Money Matters (Selected Part of Letters from Aunt Evelyn), conceptual art by Barton Lidice Benes, 1982.
This is an article that I thought I would never write. When I first started working as a physical therapist, I worked for a big hospital in Manhattan. I never had to think about insurance, because basically the hospital accepted every type of insurance there was! In fact, these were the days when there was no such thing as a co-payment. When co-pays did come along, for many years the hospital never attempted to collect the 5 to 10 dollars per visit. But that was 17 years ago, and a lot has changed now.
Things really started to
change after Obama care. I not saying that I am either for or against Obama
care, I am just saying that things are very different now. For example, in
order to have insurance, many families are choosing insurance where the
deductible is 5 to 6 thousand dollars per year! This means that the patient has
to pay the first 5 or 6 thousand dollars in medical services, thus meeting
their deductible, before their physical therapy services are covered. In
addition, the person usually has a co-pay required at each physical therapy
session, which can be as high as 50 to 75 dollars per visit with some plans.

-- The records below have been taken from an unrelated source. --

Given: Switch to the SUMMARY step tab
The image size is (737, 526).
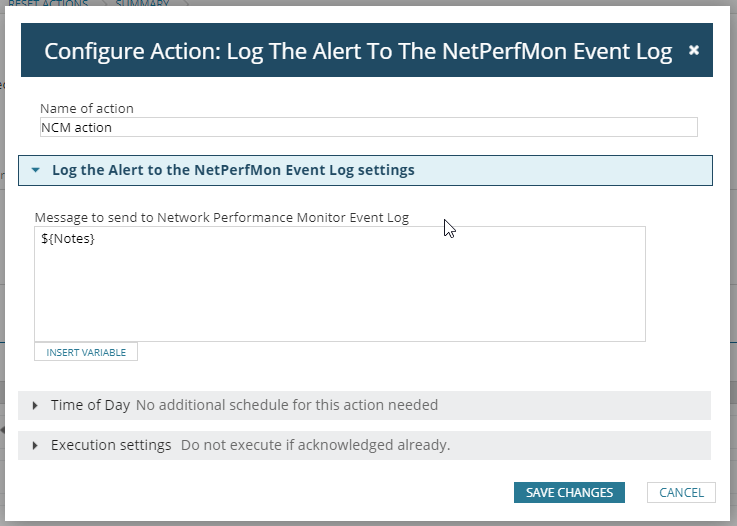Looking at the screenshot, I should coord(142,5).
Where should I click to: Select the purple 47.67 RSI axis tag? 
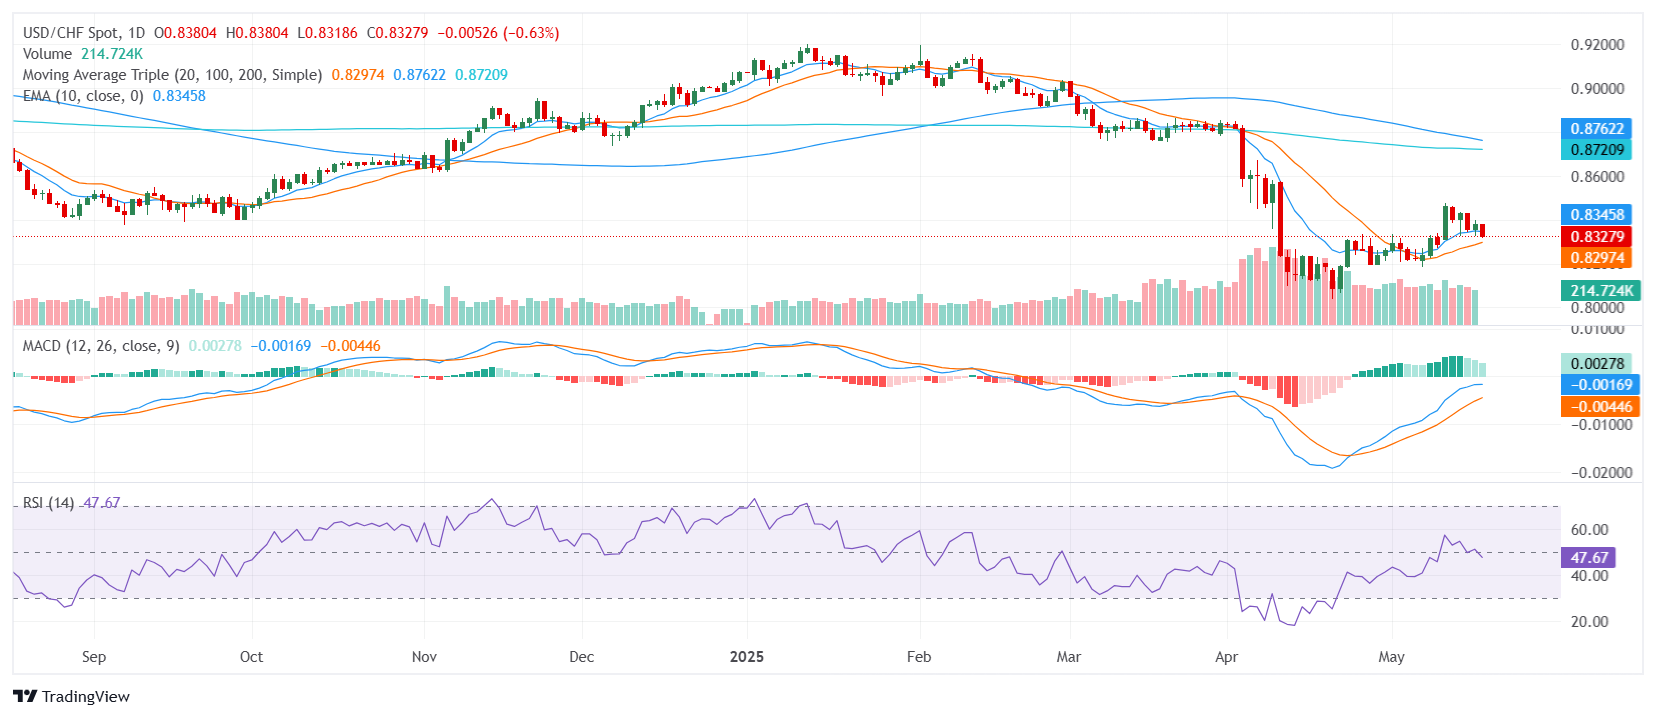(x=1588, y=558)
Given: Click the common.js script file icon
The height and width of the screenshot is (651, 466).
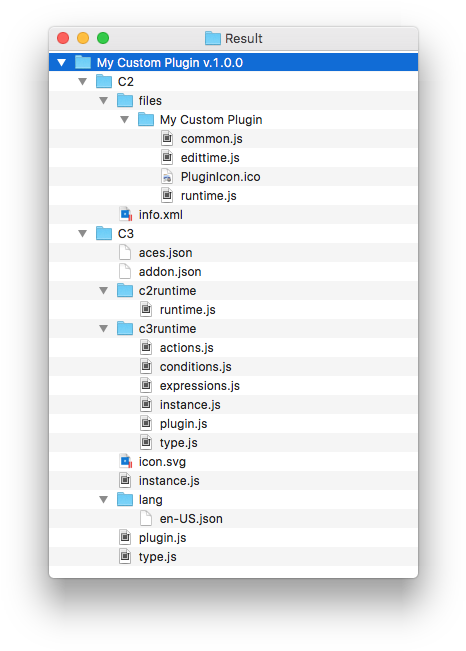Looking at the screenshot, I should click(167, 139).
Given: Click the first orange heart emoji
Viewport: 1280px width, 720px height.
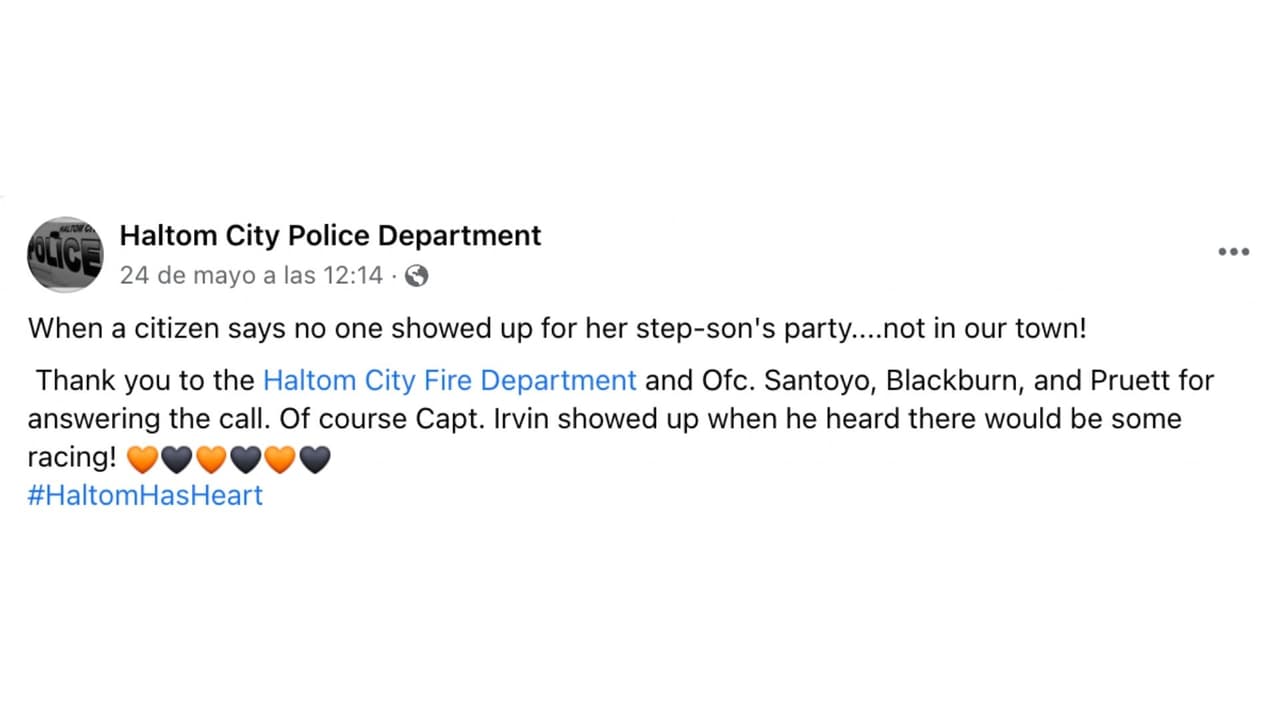Looking at the screenshot, I should click(144, 459).
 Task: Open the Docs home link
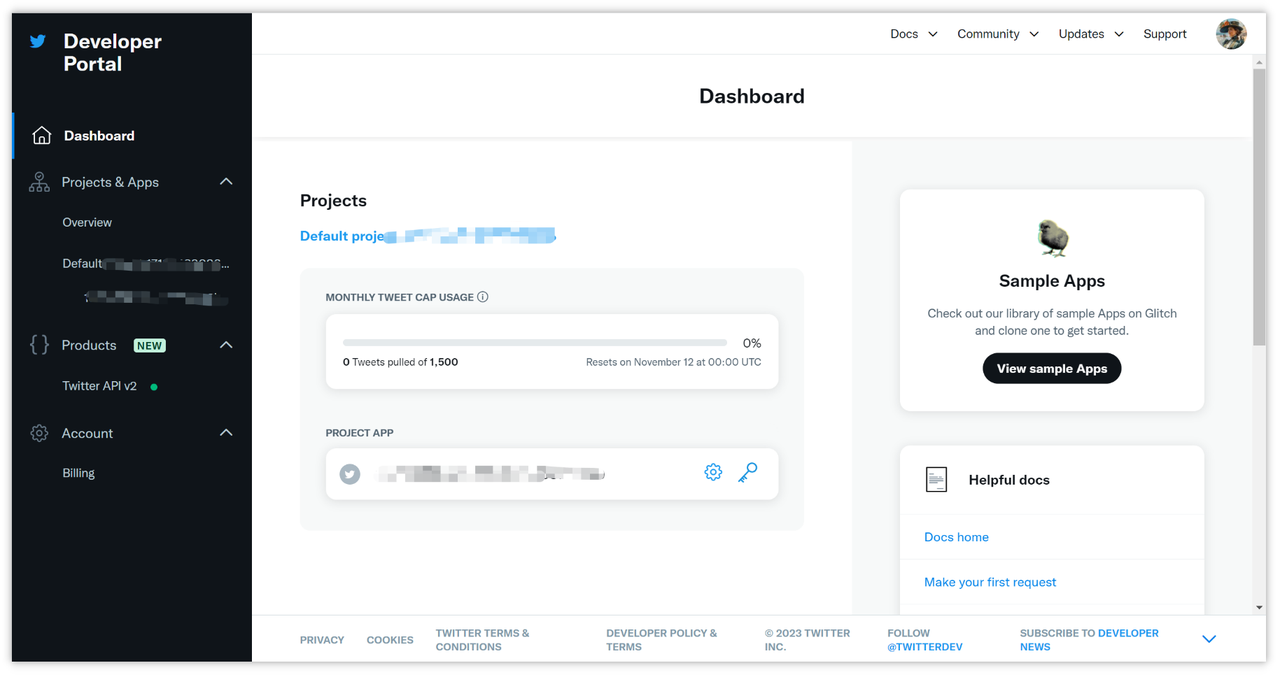click(956, 537)
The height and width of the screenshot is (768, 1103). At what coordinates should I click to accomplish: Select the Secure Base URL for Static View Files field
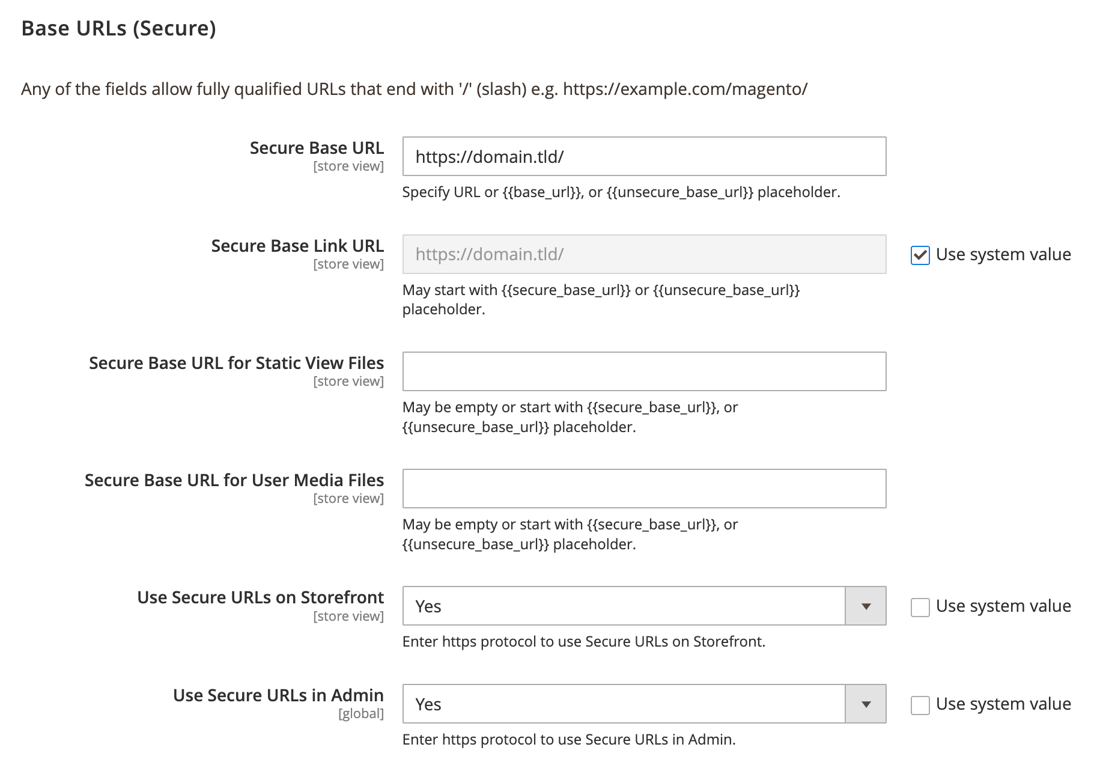pos(644,371)
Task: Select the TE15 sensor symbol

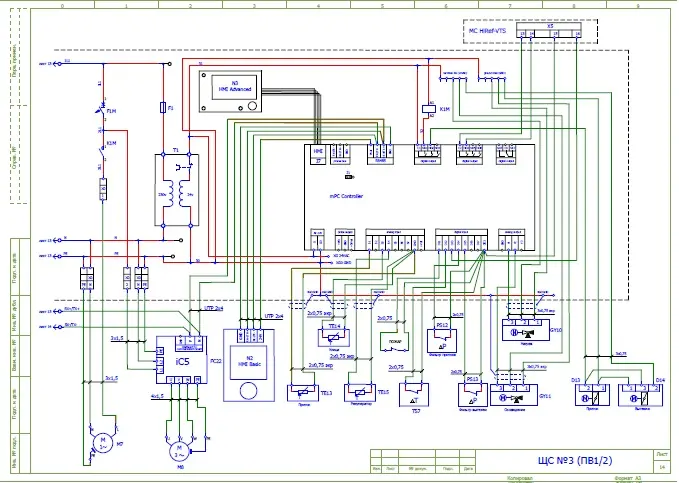Action: pyautogui.click(x=357, y=392)
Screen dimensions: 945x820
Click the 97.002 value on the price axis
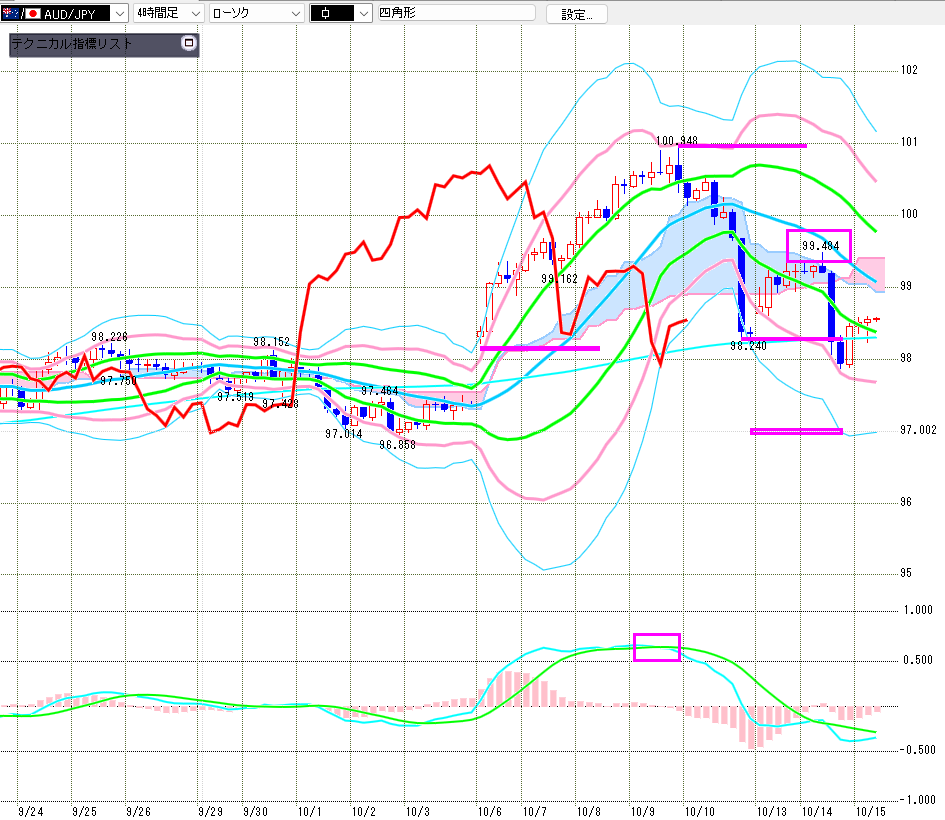(x=917, y=429)
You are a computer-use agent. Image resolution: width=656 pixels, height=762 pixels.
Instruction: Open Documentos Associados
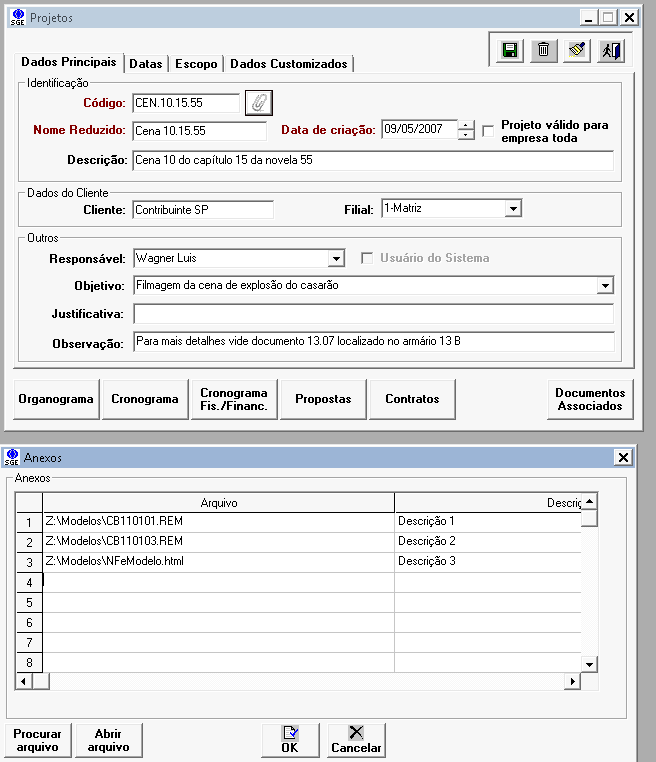pyautogui.click(x=590, y=399)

Take the time to consider these factors when choosing your insurance needs.
At Equinox Physical Therapy, we check a patient’s insurance benefits before they even arrive for their first visit. I am a standard Medicare Part B provider for out-patient physical therapy services. That means that I accept standard Medicare Part B because I am committed to treating people over 65 years of age who have balance problems, dizziness, vertigo, falls, inner ear problems, concussion, or facial paralysis. I don’t want my Medicare patients to fall and break a hip, when I know that I can help them to enjoy their retirement in sunny Sarasota, Florida, and live a long and healthy life! Medicare pays 80% for out patient physical therapy services, and most people have a secondary insurance that covers all or part of the remaining 20% of the bill.
As far as other types of insurance, I see patients who do not have Medicare, but some other type of insurance, and in these cases I am classified as an “out-of-network” physical therapy provider. Because I am not a major hospital, I cannot accept every insurance under the sun, because it would be too much for my small practice to manage.
Why would someone come to me, an out-of-network provider, when they could see someone in-network instead? That should be your next question. The reasons are probably many. When I see a private insurance patient, they pay me, and then I give them the papers they need to submit their physical therapy bills to their insurance company. Then, their insurance company will reimburse the patient directly for whatever their out-of-network physical therapy benefits are. The patient calls their insurance company to verify their benefits before they even step inside my door. They know exactly the percentage that their insurance company will reimburse them, and the percentage that they will have to pay of the remaining bill.
Again, why would someone come to me instead of going to his or her “in-network” provider? For one thing, many of these patients have BPPV, a condition that causes vertigo and seriously interferes with their ability to work, or function properly. With this condition, it usually goes away if treated properly in 2-6 sessions. So, it is not such a big expense to come see me. If they have a big deductible, they will have to pay either way. At least if they come to see me, they know they are being seen by someone who treats this problem 3-4 times a day, as opposed to someone who has little experience, or only treats this problem occasionally. For patients with conditions that take longer to treat, they come to me because they know that their chances of having a good outcome are enhanced if they have the best possible therapist that their money can buy, because again, they still have to pay the large deductible either way. Other patients come to me because I am a specialist in treating inner ear disorders, concussion, falls, dizziness, and facial paralysis, and their “in-network” therapists are not.
Another point to consider is the co-payment. Because I am out of network, I do not collect a co-payment. For those patients whose co-payments are 50 to 75 dollars per visit, the difference between their co-payment and what they have to pay me may be the same, or not much more.
If you are considering going out of network for your out-patient physical therapy services, here are a list of questions that you should ask your insurance company to help you decide if going out of network is right for you or your loved one. One thing to remember is that you, the patient, have the right to receive services from any physical therapist you choose.
TOP 4 QUESTIONS
REGARDING OUT-OF-NETWORK PHYSICAL THERAPY BENEFITS
1. Do I have out-of-network physical therapy benefits? If not, what does that mean?
2. Am I eligible to receive direct reimbursement from the insurance company for my physical therapy visits?
3. What percentage of the money I paid at my physical therapy visit will you, the insurance company, reimburse?
4. Do I have an out-of-network deductible to meet first?